Le Premier ministre a fini par douter et a rompu le contact. Il a déclaré mardi ne pas ressentir « de gêne » face à cet incident. Il a précisé que les échanges étaient « très limités et sans aucune substance ». Il assure avoir signalé l’affaire dès qu’il a eu un doute. L’ambassade britannique à Washington a pris l’affaire très au sérieux. Elle a immédiatement informé la Maison-Blanche de cette tentative d’imposture.
L’opposition exige des comptes et une enquête
Le député libéral-démocrate James MacCleary a saisi le comité parlementaire du Renseignement.
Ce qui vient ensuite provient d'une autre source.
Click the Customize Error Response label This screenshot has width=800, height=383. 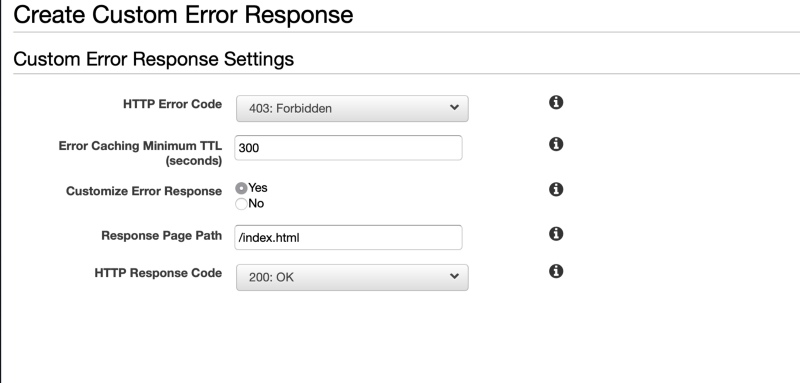pos(144,191)
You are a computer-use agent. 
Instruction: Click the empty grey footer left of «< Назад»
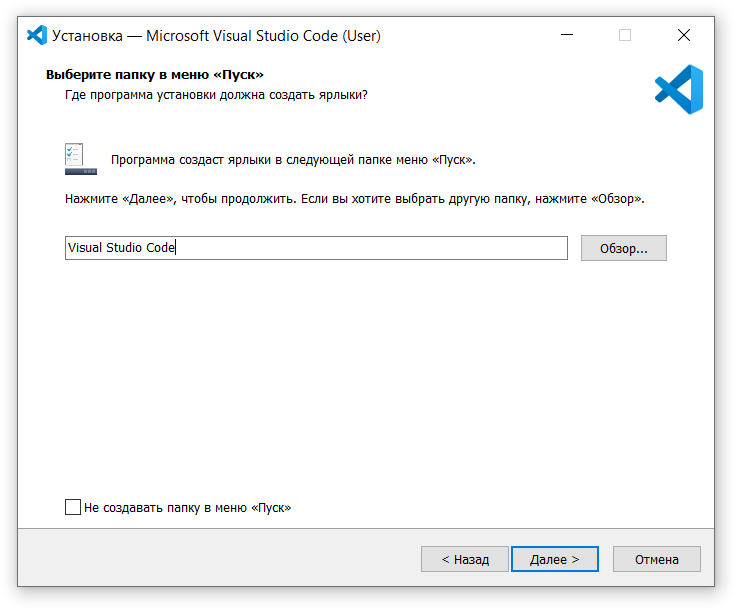pos(220,559)
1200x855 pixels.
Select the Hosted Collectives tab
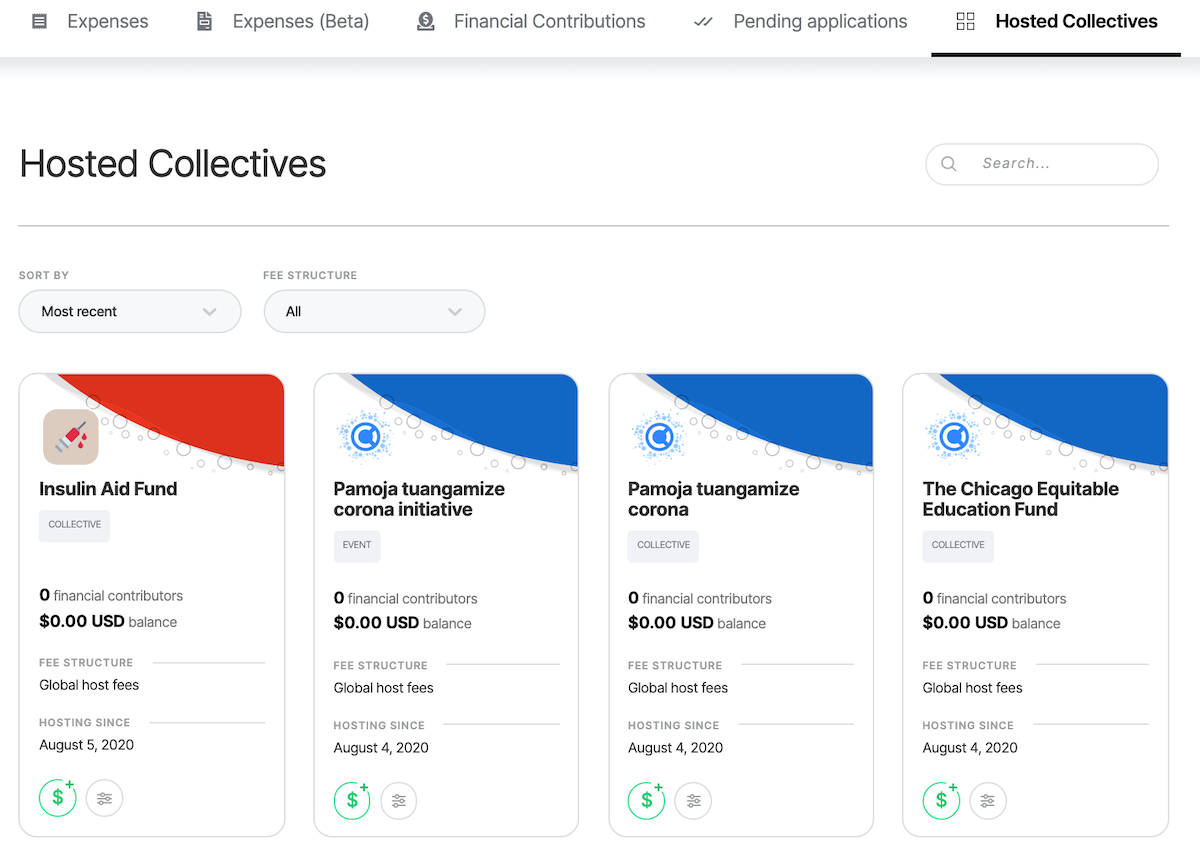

Il dénonce une « faille de sécurité dangereuse » et demande une enquête approfondie. Il estime que la sécurité des communications du chef du gouvernement devrait être une priorité absolue.
Des experts en sécurité évoquent des liens possibles avec des services étrangers. Les activités d’imposture sont souvent attribuées à l’Iran, à la Chine ou à la Russie. Susie Wiles elle-même avait été ciblée par les gardiens de la révolution iraniens en 2024.
Ces incidents ne sont pas isolés. En 2024, le chef de la diplomatie David Cameron avait été dupé par un faux Petro Porochenko. En 2022, le ministre de la Défense Ben Wallace et la ministre de l’Intérieur Priti Patel étaient déjà tombés dans le piège d’un faux Premier ministre ukrainien.